How three guys called Matt became the quiet achievers of the craft beer scene

Parrotdog’s Matt Warner, Matt Stevens and Matt Kristofski at their Lyall Bay brewery (Photo: Supplied)
Parrotdog’s Matt Warner, Matt Stevens and Matt Kristofski at their Lyall Bay brewery (Photo: Supplied)

In 10 years, they’ve gone from student flat home brew to supermarket beer fridge staple. Alice Neville charts the journey of Parrotdog.

Cast your mind back to July, 2011. A penguin by the name of Happy Feet had taken New Zealand by storm. John Key was visiting Barack Obama at the White House. Adele’s ‘Someone Like You’ was at the top of the charts. And the craft beer revolution was taking hold in Aotearoa.

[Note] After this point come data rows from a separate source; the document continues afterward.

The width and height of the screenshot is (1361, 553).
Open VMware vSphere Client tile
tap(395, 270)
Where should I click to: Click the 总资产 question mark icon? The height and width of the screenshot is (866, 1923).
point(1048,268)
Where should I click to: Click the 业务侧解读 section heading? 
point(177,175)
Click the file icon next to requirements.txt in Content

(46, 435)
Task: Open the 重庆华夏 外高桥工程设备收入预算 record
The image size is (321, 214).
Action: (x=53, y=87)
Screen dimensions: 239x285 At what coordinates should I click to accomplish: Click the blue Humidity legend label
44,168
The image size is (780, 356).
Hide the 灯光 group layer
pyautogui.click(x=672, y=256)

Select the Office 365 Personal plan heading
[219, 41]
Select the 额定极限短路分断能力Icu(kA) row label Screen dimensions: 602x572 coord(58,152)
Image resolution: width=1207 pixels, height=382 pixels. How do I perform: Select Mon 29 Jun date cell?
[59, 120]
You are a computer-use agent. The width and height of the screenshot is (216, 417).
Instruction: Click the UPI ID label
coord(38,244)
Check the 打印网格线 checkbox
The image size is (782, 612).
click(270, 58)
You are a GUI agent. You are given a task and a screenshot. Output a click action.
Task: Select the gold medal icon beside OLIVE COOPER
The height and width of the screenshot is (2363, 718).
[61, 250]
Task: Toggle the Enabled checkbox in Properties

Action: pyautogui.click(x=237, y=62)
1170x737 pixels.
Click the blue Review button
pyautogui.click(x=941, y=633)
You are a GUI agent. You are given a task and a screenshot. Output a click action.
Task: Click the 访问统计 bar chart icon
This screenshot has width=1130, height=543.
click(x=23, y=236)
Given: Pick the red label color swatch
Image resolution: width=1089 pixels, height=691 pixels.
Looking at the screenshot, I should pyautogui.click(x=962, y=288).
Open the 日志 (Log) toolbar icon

In Wellington, three friends called Matt were about to officially launch their brewery. Named for the fact one of them had a pet parrot and they called each other “dog” (an origin story they now admit to finding somewhat embarrassing), Parrotdog had been in existence in some form since the end of 2009, when Matt Kristofski did his first home brew on a kit given to him by the father of his then girlfriend. He joined forces with his flatmate Matt Warner to save money, and they began serving their beer at parties. The home brewery needed a name, of course, so Parrotdog it was. A friend in London even designed a logo for them, which remains in use to this day.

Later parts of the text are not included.